▶ **EXERCISE PROMPT**
Rewrite the entries from the line with "The image size is (165, 133)." up to and including the last line, changing "Given" to "Goal" and keeping everything else the same. Give only those lines, and leave out the pictures.

▶ **THE RECORDS**
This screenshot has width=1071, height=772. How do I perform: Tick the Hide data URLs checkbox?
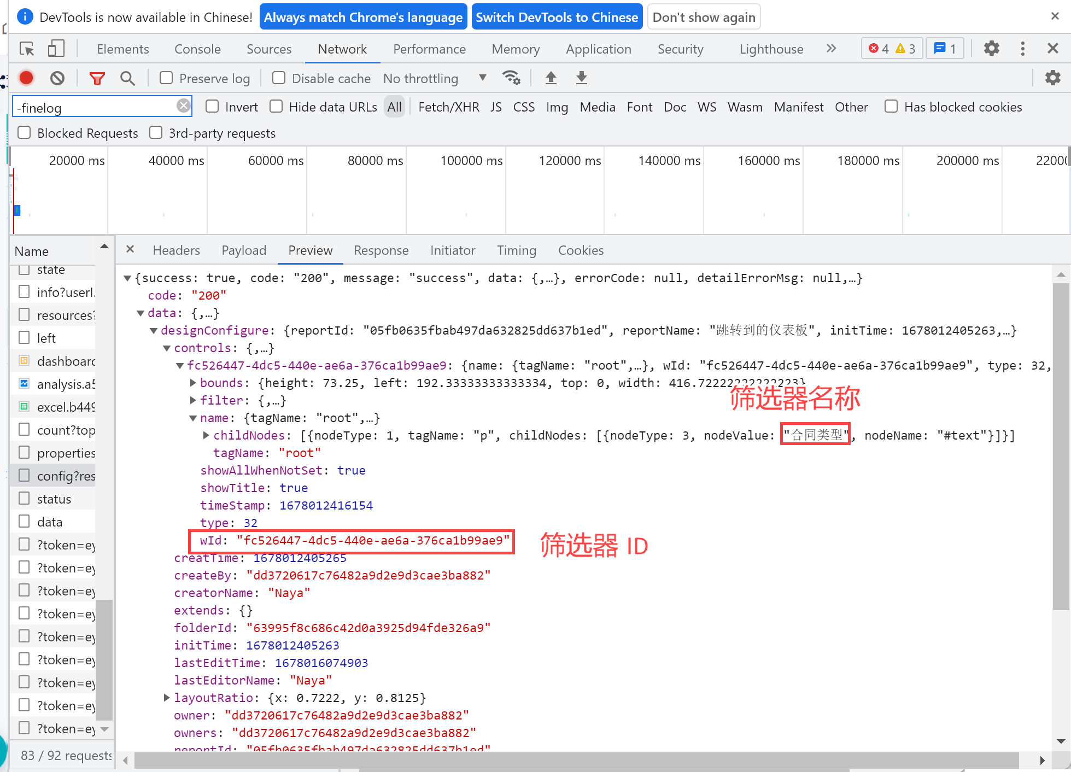coord(276,107)
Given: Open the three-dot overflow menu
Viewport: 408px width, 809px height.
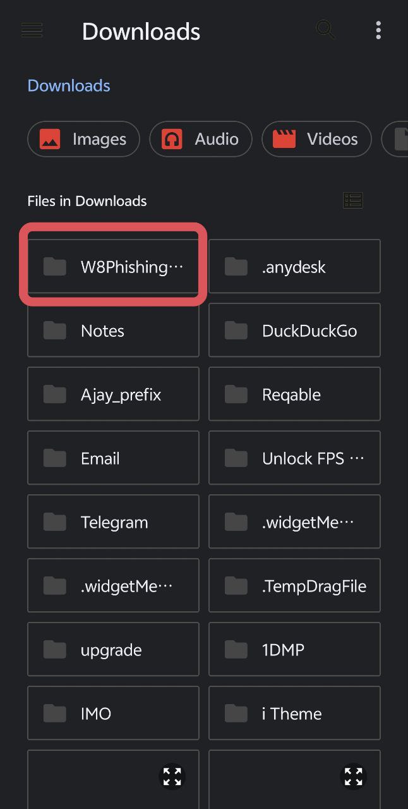Looking at the screenshot, I should pos(378,30).
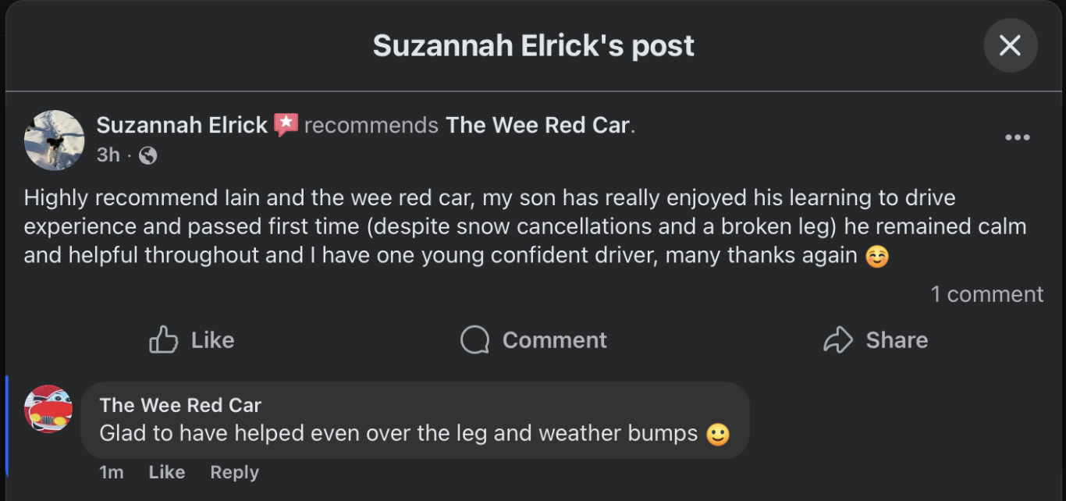The height and width of the screenshot is (501, 1066).
Task: Reply to The Wee Red Car's comment
Action: (x=234, y=472)
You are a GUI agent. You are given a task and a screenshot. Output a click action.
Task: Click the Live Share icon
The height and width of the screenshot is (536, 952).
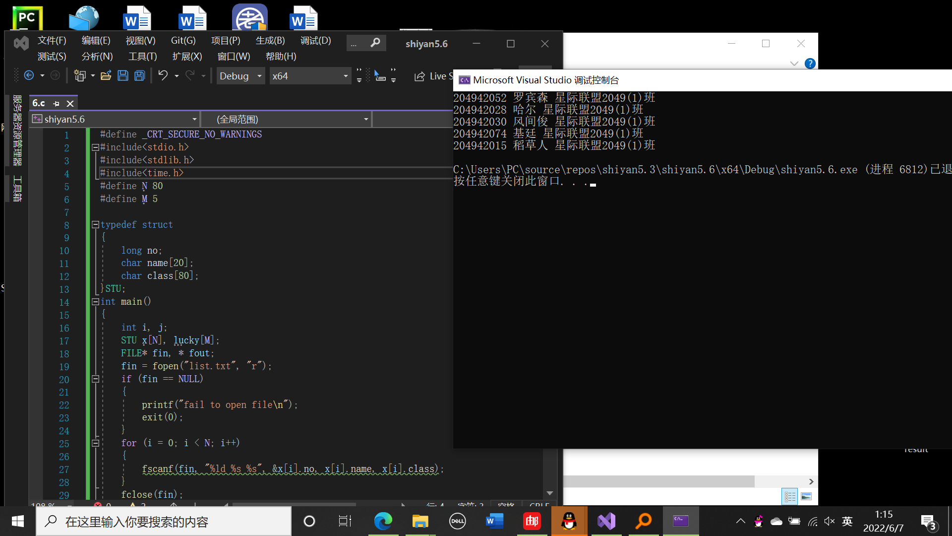[419, 76]
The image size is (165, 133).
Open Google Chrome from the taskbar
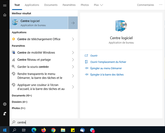[x=53, y=130]
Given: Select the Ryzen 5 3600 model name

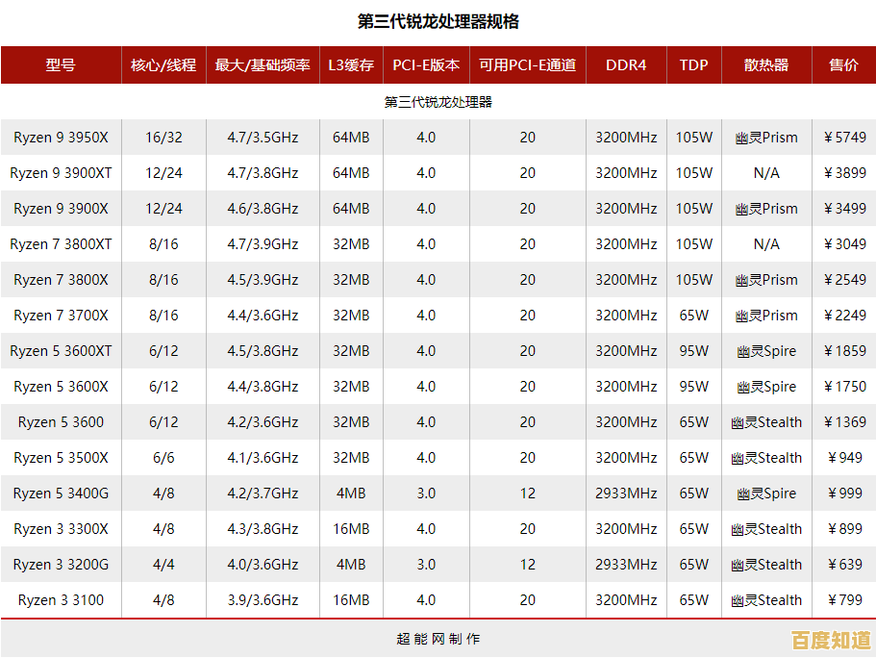Looking at the screenshot, I should [60, 421].
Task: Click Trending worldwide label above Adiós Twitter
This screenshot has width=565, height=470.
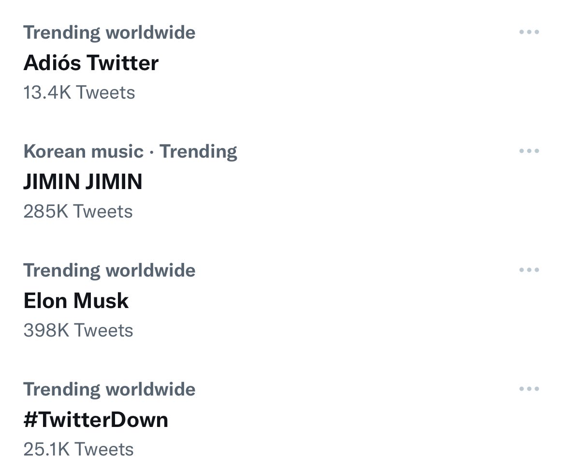Action: pos(110,32)
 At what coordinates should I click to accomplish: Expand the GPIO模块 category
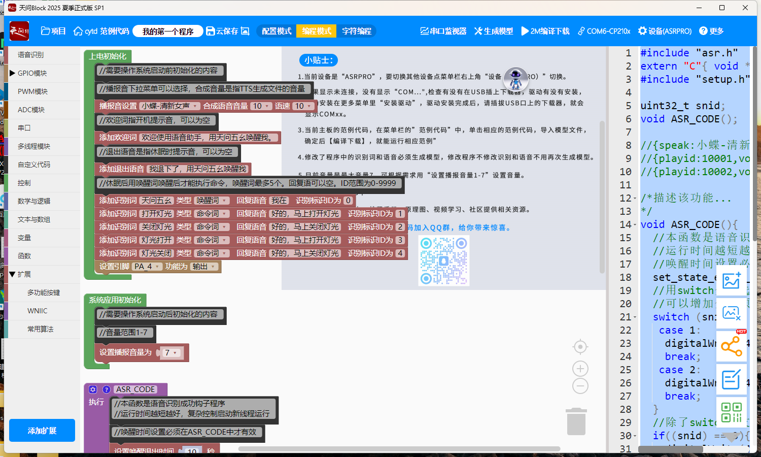point(13,73)
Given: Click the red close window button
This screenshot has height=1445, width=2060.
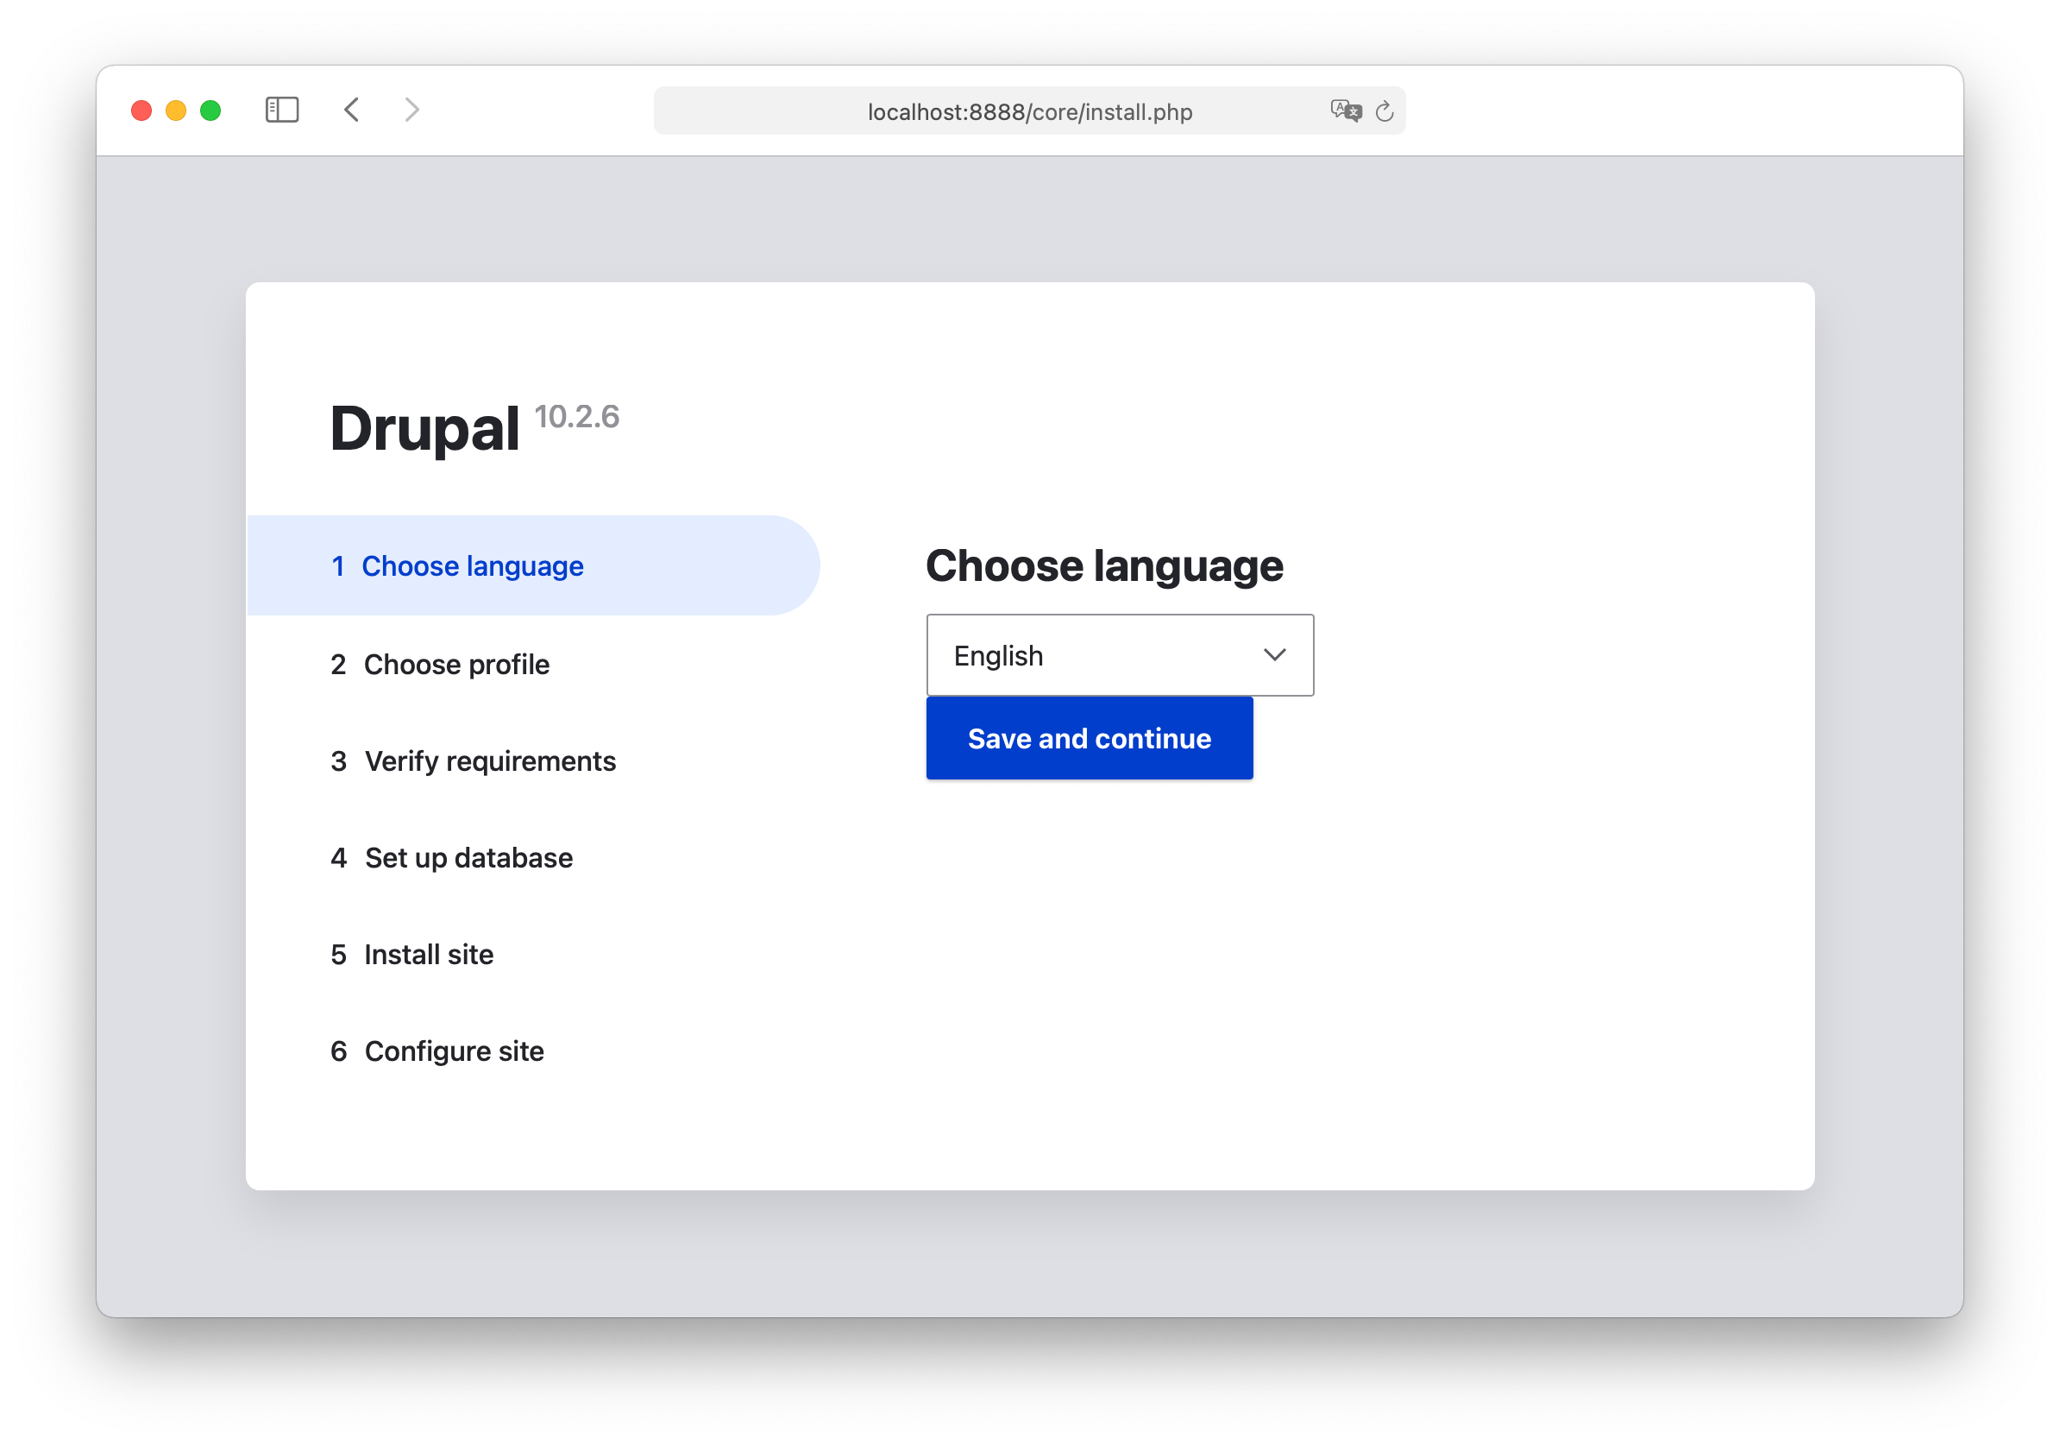Looking at the screenshot, I should 142,110.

▶ **FINAL ANSWER**
The image size is (165, 133).
Open Google Chrome from the taskbar
[x=53, y=130]
Goal: Select the Ryzen 5 3600 model name

Looking at the screenshot, I should [60, 421].
Task: Click Trending worldwide label above Adiós Twitter
This screenshot has width=565, height=470.
Action: pos(110,32)
 At what coordinates should I click to accomplish: Expand the GPIO模块 category
point(13,73)
Goal: Click the red close window button
This screenshot has height=1445, width=2060.
Looking at the screenshot, I should 142,110.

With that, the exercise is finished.